Here's a repro: https://github.com/unstubbable/upstash-ratelimit-analytics-lambda-timeout

ogzhanolguncu commented 6 months ago

Hey, @unstubbable, I haven't found the underlying issue, but I'm still trying to figure out.

CahidArda commented 5 months ago

Hi @unstubbable,

I tried your lambda and saw that the requests timeout like you said. Long story short, I found a solution but didn't figure out why this occurs in the first place.

I will make sure to add an example for streaming lambda or update our docs.

Solution

But we still get timeout. I tried to find if there were other people who experienced similar issues and found some posts [1, 2, 3, 4].

What I kept seeing was the callbackWaitsForEmptyEventLoop parameter in the Lambda nodejs context. I set the parameter to false in the handler you provided and the timeouts dissappeared.
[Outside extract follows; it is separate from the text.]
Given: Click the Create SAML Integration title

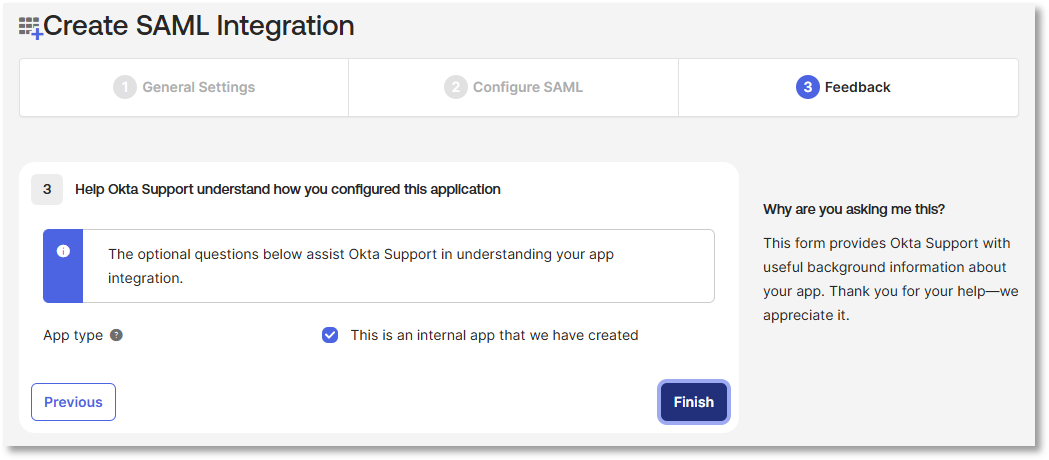Looking at the screenshot, I should point(199,26).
import {Ratelimit} from '@upstash/ratelimit';
import {Redis} from '@upstash/redis';
import type {APIGatewayProxyEventV2} from 'aws-lambda';

export const handler = awslambda.streamifyResponse<APIGatewayProxyEventV2>(
  async (event, responseStream, context) => {
    console.log(JSON.stringify({event}));

    context.callbackWaitsForEmptyEventLoop = false
    // ...

I looked into why we need to set this parameter to false in our case but I couldn't figure that out yet. After this change, there is no more timeouts.

Checking Latency

After verify the solution, I checked the time it takes for the requests to complete. The request time reduced as we expect after the fix.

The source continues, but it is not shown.